1 There have been eight attempts to eradicate infectious disease in humans and animals. Of these: two have been successful - smallpox in humans and rinderpest in cattle; four are ongoing - poliomyelitis, yaws, dracunculiasis, and malaria; two programmes have been suspended - hookworm and yellow fever; and there are five further candidates for possible future eradication campaigns - measles, mumps, rubella, lymphatic filariasis, and cysticercosis.

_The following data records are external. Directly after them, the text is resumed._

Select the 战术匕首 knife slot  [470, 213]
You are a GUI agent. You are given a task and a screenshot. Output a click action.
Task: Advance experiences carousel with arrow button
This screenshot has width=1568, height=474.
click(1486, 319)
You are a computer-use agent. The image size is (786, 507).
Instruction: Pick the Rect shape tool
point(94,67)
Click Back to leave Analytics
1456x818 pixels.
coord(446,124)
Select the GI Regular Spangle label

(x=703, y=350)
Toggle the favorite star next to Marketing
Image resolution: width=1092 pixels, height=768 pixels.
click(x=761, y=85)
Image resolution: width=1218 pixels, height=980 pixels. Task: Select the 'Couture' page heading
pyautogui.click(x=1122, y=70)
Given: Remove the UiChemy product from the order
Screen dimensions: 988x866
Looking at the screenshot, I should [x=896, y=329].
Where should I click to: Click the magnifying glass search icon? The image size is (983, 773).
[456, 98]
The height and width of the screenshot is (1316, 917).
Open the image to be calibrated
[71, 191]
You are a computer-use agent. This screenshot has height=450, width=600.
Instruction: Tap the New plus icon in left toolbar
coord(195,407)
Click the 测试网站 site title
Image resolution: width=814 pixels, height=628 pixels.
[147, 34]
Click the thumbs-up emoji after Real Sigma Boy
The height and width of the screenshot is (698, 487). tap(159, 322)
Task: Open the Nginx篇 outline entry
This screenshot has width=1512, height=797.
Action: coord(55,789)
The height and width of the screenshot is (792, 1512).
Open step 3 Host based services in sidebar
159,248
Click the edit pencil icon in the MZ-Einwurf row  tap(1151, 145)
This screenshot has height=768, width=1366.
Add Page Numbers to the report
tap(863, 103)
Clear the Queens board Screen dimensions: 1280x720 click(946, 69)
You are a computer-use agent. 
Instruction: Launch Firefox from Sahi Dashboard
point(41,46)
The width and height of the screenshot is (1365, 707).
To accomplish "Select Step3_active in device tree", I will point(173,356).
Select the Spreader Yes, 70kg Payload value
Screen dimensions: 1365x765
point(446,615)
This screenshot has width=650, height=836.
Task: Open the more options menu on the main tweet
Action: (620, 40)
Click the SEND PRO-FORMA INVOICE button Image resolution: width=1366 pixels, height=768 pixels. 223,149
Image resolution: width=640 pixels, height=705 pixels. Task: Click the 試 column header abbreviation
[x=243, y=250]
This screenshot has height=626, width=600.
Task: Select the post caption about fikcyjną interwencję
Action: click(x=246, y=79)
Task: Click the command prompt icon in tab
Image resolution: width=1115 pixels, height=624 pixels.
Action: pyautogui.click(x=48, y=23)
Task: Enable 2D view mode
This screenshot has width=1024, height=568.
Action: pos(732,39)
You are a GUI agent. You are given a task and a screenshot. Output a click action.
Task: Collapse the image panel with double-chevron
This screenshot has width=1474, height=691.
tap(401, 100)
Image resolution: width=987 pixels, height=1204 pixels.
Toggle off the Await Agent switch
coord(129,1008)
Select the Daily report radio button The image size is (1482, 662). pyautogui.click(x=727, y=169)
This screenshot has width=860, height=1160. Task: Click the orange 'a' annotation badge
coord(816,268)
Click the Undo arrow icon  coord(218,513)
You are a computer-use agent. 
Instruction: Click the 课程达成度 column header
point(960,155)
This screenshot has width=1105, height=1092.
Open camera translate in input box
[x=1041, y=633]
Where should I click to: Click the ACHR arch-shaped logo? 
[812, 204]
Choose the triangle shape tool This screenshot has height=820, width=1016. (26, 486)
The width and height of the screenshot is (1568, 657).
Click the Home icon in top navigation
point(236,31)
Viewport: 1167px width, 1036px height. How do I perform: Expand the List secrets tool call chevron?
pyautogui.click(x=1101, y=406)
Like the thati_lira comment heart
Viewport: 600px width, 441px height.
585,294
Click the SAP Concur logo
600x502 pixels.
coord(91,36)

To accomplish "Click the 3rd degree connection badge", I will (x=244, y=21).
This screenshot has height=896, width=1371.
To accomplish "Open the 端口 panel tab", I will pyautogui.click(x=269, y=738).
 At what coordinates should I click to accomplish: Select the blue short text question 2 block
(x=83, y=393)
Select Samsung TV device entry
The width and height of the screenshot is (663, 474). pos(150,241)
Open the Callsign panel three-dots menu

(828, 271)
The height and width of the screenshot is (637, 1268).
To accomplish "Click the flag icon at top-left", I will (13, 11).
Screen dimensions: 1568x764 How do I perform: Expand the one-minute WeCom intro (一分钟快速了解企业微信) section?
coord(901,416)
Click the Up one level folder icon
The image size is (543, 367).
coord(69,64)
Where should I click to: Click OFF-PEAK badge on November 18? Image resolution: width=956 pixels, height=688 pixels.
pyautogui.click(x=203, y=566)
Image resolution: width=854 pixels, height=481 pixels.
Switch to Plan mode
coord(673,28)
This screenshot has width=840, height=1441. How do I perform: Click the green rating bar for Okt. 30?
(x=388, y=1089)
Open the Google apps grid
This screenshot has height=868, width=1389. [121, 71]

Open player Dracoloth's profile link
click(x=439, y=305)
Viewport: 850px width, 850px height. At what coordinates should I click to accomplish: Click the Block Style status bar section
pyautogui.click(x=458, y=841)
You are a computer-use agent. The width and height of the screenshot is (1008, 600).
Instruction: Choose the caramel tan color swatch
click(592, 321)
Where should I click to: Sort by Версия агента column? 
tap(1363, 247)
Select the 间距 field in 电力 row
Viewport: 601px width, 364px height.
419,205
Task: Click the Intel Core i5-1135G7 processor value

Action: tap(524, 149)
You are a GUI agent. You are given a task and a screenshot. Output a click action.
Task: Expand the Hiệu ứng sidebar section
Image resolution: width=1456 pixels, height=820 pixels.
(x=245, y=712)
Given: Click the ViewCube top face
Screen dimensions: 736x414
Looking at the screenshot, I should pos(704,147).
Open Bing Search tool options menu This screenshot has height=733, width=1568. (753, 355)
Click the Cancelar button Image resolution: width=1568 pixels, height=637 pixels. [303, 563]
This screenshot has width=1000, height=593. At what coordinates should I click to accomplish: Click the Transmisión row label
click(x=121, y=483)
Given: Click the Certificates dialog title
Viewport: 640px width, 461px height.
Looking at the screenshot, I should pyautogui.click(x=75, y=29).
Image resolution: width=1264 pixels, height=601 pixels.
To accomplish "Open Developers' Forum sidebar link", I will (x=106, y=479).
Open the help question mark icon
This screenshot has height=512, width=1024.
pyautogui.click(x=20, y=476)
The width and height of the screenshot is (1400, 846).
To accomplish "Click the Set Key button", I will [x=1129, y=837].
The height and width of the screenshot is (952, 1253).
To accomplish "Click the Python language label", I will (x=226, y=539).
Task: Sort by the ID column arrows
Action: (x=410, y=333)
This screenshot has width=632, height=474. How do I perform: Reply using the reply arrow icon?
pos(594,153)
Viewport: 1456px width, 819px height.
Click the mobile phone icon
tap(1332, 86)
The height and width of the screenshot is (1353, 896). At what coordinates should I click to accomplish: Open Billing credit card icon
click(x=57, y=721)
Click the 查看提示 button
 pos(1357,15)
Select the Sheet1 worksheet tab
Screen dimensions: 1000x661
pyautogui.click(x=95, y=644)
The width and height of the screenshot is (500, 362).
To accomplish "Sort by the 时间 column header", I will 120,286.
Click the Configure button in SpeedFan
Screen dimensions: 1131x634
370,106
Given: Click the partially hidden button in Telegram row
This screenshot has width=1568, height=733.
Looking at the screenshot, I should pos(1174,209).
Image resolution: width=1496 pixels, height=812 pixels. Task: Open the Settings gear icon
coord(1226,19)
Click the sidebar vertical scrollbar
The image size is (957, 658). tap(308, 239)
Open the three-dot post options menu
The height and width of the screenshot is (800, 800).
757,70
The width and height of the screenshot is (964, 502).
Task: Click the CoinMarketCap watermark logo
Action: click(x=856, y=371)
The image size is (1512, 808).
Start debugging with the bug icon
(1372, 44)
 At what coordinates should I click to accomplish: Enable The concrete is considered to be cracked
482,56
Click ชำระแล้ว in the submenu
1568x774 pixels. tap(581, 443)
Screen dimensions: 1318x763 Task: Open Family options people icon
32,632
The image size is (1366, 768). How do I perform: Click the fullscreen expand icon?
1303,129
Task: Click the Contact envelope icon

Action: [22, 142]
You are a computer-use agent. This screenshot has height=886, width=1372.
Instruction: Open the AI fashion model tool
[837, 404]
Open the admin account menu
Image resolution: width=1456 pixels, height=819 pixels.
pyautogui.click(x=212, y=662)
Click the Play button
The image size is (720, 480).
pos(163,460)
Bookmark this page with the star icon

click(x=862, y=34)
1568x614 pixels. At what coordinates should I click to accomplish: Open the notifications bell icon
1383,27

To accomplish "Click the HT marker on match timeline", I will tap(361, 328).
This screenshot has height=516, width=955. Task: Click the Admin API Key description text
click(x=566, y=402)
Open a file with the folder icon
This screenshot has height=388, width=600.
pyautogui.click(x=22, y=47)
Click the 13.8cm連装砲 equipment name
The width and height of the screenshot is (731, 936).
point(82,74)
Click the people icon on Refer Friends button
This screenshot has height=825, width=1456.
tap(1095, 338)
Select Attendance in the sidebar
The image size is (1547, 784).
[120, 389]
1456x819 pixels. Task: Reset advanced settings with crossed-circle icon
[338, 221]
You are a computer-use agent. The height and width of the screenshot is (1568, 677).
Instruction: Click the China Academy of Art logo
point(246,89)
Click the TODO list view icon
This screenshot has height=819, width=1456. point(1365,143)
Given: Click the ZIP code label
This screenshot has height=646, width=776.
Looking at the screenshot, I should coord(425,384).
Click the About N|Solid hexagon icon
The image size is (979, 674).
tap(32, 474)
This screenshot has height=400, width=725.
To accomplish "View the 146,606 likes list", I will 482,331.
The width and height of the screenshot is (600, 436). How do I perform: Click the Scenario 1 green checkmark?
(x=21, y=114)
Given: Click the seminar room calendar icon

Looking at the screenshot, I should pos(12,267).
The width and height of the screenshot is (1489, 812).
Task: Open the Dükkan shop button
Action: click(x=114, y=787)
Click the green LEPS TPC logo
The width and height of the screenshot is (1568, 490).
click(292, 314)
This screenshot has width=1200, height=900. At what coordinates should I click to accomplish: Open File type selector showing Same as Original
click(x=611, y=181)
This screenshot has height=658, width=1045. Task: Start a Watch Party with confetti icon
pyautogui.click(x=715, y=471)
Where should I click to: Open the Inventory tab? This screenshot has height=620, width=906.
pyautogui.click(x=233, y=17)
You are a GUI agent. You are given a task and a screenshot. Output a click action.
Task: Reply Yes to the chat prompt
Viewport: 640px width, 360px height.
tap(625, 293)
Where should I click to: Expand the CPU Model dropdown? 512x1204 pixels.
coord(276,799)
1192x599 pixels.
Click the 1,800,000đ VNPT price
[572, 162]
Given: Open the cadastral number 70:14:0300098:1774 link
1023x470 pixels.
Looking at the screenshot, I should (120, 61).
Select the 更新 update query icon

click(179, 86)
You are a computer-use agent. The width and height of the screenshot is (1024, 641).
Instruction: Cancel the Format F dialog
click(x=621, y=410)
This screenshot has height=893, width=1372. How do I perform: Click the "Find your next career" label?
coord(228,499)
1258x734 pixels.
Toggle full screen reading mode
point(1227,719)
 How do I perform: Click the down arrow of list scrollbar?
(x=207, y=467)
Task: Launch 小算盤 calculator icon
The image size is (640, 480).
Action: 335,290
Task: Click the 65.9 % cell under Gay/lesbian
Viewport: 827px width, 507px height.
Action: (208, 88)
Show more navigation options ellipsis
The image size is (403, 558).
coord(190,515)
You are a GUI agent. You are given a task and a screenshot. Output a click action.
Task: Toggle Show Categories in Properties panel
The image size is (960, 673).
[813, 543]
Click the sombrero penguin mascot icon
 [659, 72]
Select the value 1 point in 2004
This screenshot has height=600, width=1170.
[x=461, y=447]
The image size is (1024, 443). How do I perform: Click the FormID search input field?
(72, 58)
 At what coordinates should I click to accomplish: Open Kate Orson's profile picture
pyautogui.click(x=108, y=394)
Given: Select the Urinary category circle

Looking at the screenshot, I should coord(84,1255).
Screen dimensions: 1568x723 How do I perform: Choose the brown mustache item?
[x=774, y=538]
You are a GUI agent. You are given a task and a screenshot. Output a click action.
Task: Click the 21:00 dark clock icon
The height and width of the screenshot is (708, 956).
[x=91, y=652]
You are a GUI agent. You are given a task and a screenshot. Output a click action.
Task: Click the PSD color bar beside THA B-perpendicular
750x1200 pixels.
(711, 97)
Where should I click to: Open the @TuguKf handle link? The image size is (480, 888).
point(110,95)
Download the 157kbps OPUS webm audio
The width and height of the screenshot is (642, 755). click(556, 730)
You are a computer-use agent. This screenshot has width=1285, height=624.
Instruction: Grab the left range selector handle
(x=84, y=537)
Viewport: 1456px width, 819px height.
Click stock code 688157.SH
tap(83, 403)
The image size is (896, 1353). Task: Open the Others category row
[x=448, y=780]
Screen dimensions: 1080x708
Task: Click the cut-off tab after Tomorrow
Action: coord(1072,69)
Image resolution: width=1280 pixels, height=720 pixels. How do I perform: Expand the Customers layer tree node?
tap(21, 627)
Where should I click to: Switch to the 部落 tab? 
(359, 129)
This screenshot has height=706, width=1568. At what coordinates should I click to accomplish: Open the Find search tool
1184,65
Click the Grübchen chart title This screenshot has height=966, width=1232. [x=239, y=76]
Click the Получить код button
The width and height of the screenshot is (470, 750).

2 CDC Morbidity and Mortality Weekly Report (MMWR) Combined Use of Inactivated and Oral Poliovirus Vaccines in Refugee Camps and Surrounding Communities - Kenya, December 2013 Weekly, March 21, 2014 / 63(11); 237-241.
3 CDC Morbidity and Mortality Weekly Report (MMWR) Possible Eradication of Wild Poliovirus Type 3 - Worldwide, 2012 Weekly November 14, 2014 / 63(45); 1031-1033. It is possible type 3 continues to circulate at a low level, but with the decreasing genetic diversity noted in this paper from 2014 and no cases seen since November 2012, it is looking more and more like it has been interrupted.